Big companies hardly ever discuss how outside accountants, lawyers and investment bankers help them cut their tax bills. But Ernst & Young’s contributions to Wal-Mart’s state-tax minimization project are outlined in a raft of documents filed in recent months in North Carolina state court, where the state’s attorney general is challenging a Wal-Mart tax-cutting structure involving real-estate investment trusts. The material, which includes company emails and memos, provides a rare window into accountants’ role in generating tax-reduction ideas at one major company.
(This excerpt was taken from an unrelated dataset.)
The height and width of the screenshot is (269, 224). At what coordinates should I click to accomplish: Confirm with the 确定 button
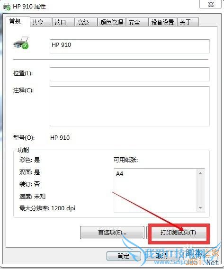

…documents from the North Carolina case indicate that Wal-Mart, from the outset, had one primary purpose: cutting its state income taxes. Ernst & Young worked to fulfill that goal. In 2002, for example, the accounting firm delivered a 37-page proposal laying out a smorgasbord of 27 potential tax strategies, most tailored to a particular state’s tax code. It described one of them as “a very aggressive strategy with considerable risk.”
What was interesting to me was another blog, WakeupWalMart, which actually links to an invoice from E&Y to Wal-Mart (also available via the WSJ.) This invoice shows that pricing for these services was not hourly, but value based. Firms and their clients put a value on the services and the firms charge a percentage or a flat rate, sometimes taking a contingency fee (only if they are not also the external auditor of the company.)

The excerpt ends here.